::: Dataset excerpts :::

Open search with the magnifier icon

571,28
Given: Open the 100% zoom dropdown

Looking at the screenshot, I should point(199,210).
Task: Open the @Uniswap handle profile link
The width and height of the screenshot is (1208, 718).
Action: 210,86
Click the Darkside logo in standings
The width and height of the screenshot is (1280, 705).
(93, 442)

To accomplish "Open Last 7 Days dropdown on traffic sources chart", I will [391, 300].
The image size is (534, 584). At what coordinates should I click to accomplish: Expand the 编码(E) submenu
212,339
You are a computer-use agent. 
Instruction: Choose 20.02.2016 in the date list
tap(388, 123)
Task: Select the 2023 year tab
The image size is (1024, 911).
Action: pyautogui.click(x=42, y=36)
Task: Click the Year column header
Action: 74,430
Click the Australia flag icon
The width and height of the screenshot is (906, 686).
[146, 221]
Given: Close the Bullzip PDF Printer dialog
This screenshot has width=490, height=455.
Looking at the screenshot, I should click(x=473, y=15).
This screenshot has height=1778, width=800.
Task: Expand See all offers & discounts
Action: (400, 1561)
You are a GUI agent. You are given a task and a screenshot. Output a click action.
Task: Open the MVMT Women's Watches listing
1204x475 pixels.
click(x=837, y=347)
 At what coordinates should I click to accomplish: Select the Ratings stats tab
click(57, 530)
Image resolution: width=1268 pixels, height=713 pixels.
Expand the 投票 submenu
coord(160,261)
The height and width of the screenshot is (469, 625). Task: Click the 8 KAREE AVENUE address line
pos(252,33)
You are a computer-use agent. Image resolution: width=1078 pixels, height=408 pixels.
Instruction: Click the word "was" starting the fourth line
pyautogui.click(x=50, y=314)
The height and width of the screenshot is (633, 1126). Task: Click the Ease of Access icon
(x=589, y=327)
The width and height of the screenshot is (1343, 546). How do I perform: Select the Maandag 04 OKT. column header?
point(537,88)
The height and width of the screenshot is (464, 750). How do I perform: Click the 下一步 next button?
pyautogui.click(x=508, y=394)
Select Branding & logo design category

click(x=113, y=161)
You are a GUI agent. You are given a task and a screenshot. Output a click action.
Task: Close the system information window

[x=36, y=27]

:::

Copy the whole listing once more, exactly.

Open search with the magnifier icon

571,28
Given: Open the 100% zoom dropdown

Looking at the screenshot, I should point(199,210).
Task: Open the @Uniswap handle profile link
The width and height of the screenshot is (1208, 718).
Action: 210,86
Click the Darkside logo in standings
The width and height of the screenshot is (1280, 705).
(93, 442)

To accomplish "Open Last 7 Days dropdown on traffic sources chart", I will [391, 300].
The image size is (534, 584). At what coordinates should I click to accomplish: Expand the 编码(E) submenu
212,339
You are a computer-use agent. 
Instruction: Choose 20.02.2016 in the date list
tap(388, 123)
Task: Select the 2023 year tab
The image size is (1024, 911).
Action: pyautogui.click(x=42, y=36)
Task: Click the Year column header
Action: 74,430
Click the Australia flag icon
The width and height of the screenshot is (906, 686).
[146, 221]
Given: Close the Bullzip PDF Printer dialog
This screenshot has width=490, height=455.
Looking at the screenshot, I should click(x=473, y=15).
This screenshot has height=1778, width=800.
Task: Expand See all offers & discounts
Action: (400, 1561)
You are a GUI agent. You are given a task and a screenshot. Output a click action.
Task: Open the MVMT Women's Watches listing
1204x475 pixels.
click(x=837, y=347)
 At what coordinates should I click to accomplish: Select the Ratings stats tab
click(57, 530)
Image resolution: width=1268 pixels, height=713 pixels.
Expand the 投票 submenu
coord(160,261)
The height and width of the screenshot is (469, 625). Task: Click the 8 KAREE AVENUE address line
pos(252,33)
You are a computer-use agent. Image resolution: width=1078 pixels, height=408 pixels.
Instruction: Click the word "was" starting the fourth line
pyautogui.click(x=50, y=314)
The height and width of the screenshot is (633, 1126). Task: Click the Ease of Access icon
(x=589, y=327)
The width and height of the screenshot is (1343, 546). How do I perform: Select the Maandag 04 OKT. column header?
point(537,88)
The height and width of the screenshot is (464, 750). How do I perform: Click the 下一步 next button?
pyautogui.click(x=508, y=394)
Select Branding & logo design category

click(x=113, y=161)
You are a GUI agent. You are given a task and a screenshot. Output a click action.
Task: Close the system information window

[x=36, y=27]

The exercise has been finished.